In March, Francis told the EWTN reporter and cameraman onboard a papal flight to Iraq that the network “should stop bad-mouthing me,” according to a report in the Jesuit magazine America. The reporter on the flight declined to comment. The network’s Rome bureau chief did not return a request for comment.
And on his recent trip to Slovakia, Francis also joked in a meeting with Jesuits who asked about his health that he was “still alive, even though some people wanted me to die.” He also pointed out “a large Catholic television channel that has no hesitation in continually speaking ill of the pope.”
“They are the work of the devil,” the pope added. “I have also said this to some of them.”
Leaders among the conservative American bishops rallied to the network’s defense. Archbishop Charles J. Chaput, who led the archdiocese of Philadelphia and who is a former EWTN board member, wrote last week that “any suggestion that EWTN is unfaithful to the Church” is “simply vindictive and false.”

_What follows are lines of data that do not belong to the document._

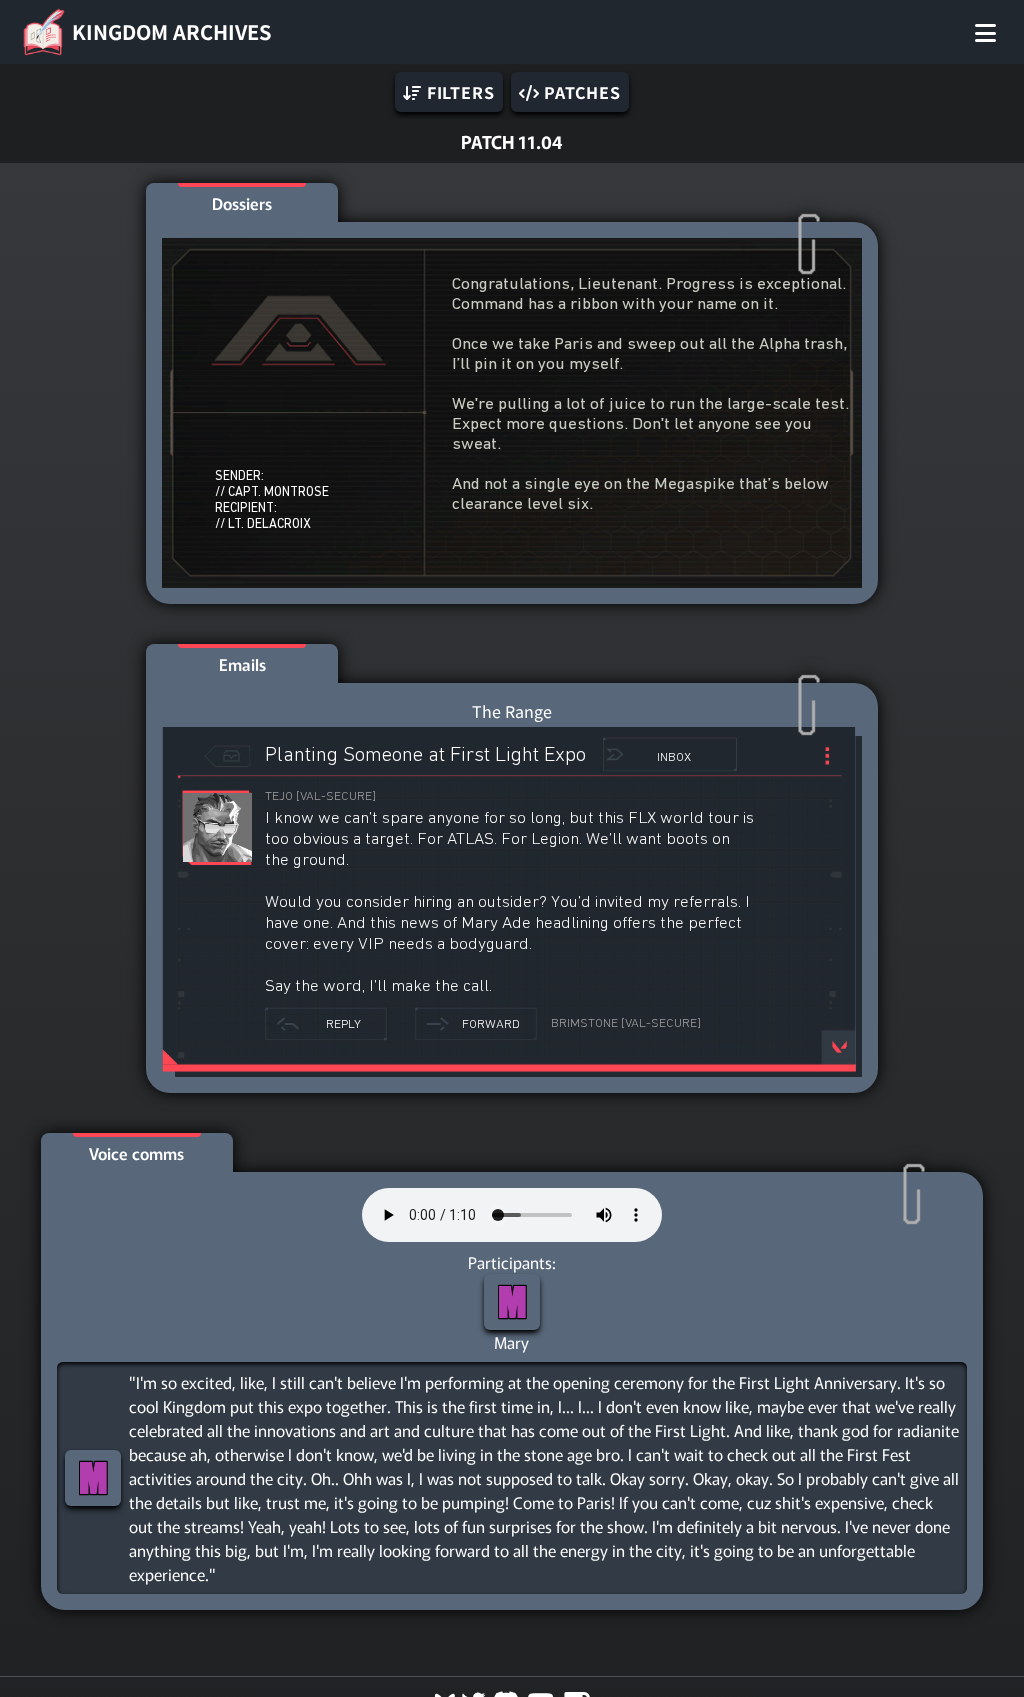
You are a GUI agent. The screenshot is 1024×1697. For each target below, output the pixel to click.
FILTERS (458, 92)
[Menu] (985, 32)
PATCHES (579, 92)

EWTN and the country’s conservative bishops have hardly been enthusiastic about Francis’ message and agenda. Last week, a report in the National Catholic Reporter showed that columns and newsletters by United States bishops had largely ignored Francis’ calls for action against climate change.
“The bishops are sending an unambiguous message,” said Massimo Faggioli, a Villanova University theology professor and author of “Joe Biden and Catholicism in the United States.” “We don’t care what Pope Francis says or does.”
Mr. Faggioli argued that Francis was trying to save American bishops from the “self-destruction” of politicization, but that they were ignoring him and viewed both Mr. Biden and the pope as threats to their side of the culture wars over abortion and gay rights.
The meeting with Francis will not be Mr. Biden’s first. As vice president, Mr. Biden accompanied Francis on several stops during the pope’s trip to the United States in 2015. The pope personally consoled the Biden family on the then fresh loss of Mr. Biden’s son Beau.
Mr. Biden, educated by nuns in Catholic school, has said he had contemplated entering the priesthood several times, and once said he would “shove my rosary” down the throat of the next Republican who challenged his faith.
He met John Paul II as a young senator and had a long sit-down meeting with Pope Benedict XVI in 2011, in which they discussed Catholic doctrine, especially on politically divisive issues such as abortion.“And by the way, he wasn’t judgmental. He was open. I came away enlivened from the discussion,” he told America magazine in 2015.
But clearly it was Francis who spoke to him most. “I am,” he said, “so excited about this pope.”